▶
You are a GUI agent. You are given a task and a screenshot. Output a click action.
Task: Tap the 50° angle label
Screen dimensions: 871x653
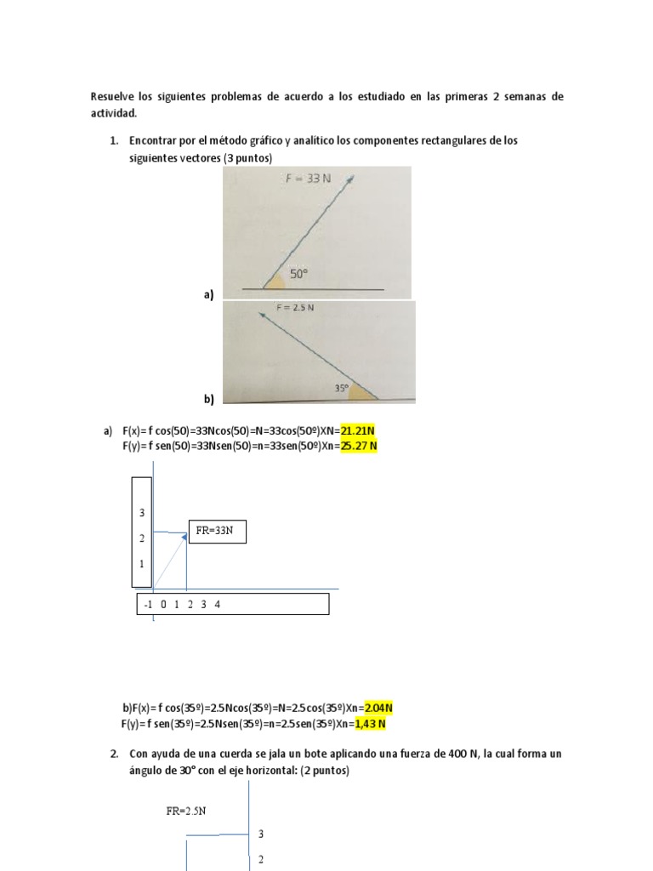(x=298, y=275)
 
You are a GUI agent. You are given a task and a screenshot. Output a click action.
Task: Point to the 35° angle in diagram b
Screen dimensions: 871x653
(x=342, y=388)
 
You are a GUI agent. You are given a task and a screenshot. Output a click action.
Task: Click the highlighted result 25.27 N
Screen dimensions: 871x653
(x=359, y=445)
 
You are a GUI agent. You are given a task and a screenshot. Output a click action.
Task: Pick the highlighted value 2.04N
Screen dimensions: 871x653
(x=378, y=708)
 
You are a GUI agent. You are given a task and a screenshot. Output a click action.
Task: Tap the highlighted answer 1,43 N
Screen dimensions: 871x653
(x=370, y=723)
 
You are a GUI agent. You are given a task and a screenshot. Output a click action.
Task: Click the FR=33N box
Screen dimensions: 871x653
(x=217, y=533)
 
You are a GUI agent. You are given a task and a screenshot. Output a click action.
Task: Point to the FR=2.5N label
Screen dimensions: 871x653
(x=186, y=811)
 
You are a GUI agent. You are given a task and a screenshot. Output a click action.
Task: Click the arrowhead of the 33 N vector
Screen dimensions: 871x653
(x=349, y=178)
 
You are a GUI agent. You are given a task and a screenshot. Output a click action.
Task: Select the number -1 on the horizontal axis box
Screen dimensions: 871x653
(x=149, y=605)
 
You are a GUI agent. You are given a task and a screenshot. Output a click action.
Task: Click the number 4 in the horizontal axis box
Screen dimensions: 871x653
(x=217, y=605)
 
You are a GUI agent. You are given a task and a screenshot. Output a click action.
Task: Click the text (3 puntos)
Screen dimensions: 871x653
(x=243, y=158)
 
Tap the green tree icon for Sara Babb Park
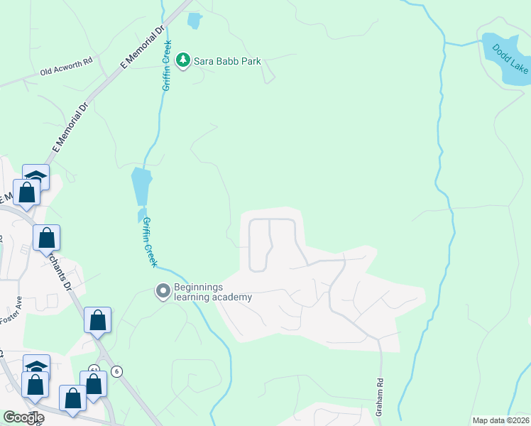tap(183, 60)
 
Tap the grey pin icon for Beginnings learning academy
tap(163, 291)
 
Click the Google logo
tap(23, 417)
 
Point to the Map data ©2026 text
tap(500, 420)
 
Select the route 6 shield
tap(117, 371)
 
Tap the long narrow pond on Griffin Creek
tap(141, 187)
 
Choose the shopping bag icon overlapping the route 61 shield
tap(94, 383)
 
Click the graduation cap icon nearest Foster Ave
tap(36, 366)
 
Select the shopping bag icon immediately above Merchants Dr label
tap(47, 239)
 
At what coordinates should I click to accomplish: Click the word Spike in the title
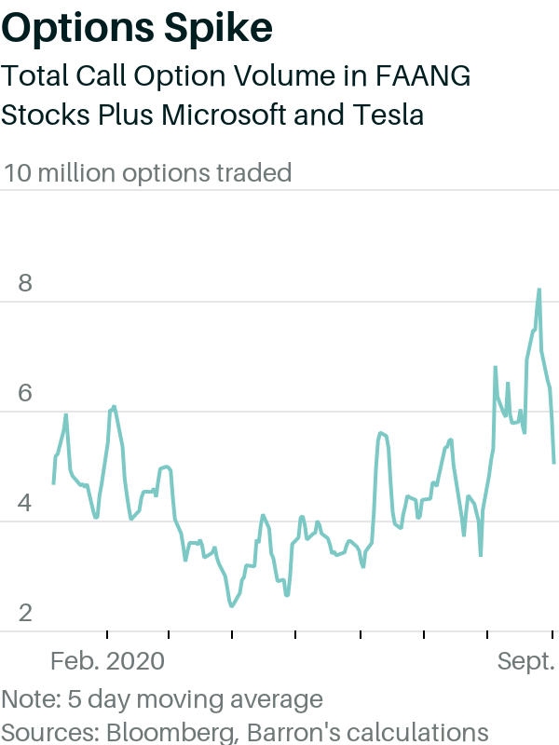pyautogui.click(x=219, y=29)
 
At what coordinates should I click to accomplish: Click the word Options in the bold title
pyautogui.click(x=78, y=29)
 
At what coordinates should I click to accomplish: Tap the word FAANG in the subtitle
pyautogui.click(x=423, y=76)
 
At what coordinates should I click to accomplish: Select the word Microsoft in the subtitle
pyautogui.click(x=224, y=115)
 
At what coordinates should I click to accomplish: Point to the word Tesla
pyautogui.click(x=388, y=115)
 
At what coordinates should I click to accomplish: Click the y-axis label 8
pyautogui.click(x=25, y=283)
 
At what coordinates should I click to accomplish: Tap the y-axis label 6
pyautogui.click(x=25, y=393)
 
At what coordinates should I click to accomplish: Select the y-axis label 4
pyautogui.click(x=25, y=503)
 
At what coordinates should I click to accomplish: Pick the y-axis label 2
pyautogui.click(x=25, y=613)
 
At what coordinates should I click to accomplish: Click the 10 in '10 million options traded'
pyautogui.click(x=18, y=173)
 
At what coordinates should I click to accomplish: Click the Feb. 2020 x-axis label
pyautogui.click(x=107, y=661)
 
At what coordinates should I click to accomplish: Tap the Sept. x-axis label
pyautogui.click(x=526, y=661)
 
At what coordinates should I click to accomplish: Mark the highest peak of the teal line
pyautogui.click(x=539, y=289)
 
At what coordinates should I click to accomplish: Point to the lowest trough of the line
pyautogui.click(x=231, y=606)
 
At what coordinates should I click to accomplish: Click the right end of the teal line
pyautogui.click(x=554, y=463)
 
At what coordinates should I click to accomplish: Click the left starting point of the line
pyautogui.click(x=53, y=483)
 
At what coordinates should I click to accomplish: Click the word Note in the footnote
pyautogui.click(x=32, y=699)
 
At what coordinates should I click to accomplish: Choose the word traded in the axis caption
pyautogui.click(x=253, y=173)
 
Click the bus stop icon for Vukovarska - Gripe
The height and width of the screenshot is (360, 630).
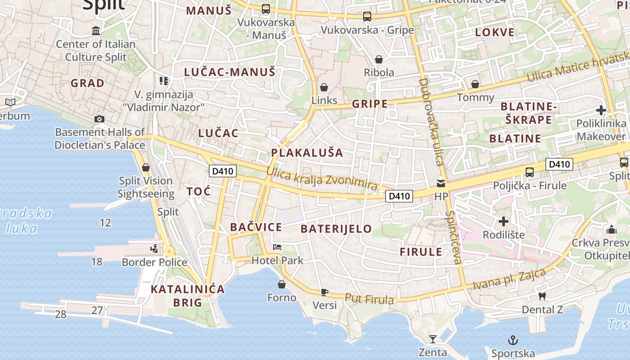click(367, 17)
◀
Identify every line in the rows above that contains the string "icon", matching case exactly, and copy each such line in full.

◆ Completed exercise ◆
Tap the green tree icon for Sara Babb Park
Tap the grey pin icon for Beginnings learning academy
Choose the shopping bag icon overlapping the route 61 shield
Click the graduation cap icon nearest Foster Ave
Select the shopping bag icon immediately above Merchants Dr label
Click the bus stop icon for Vukovarska - Gripe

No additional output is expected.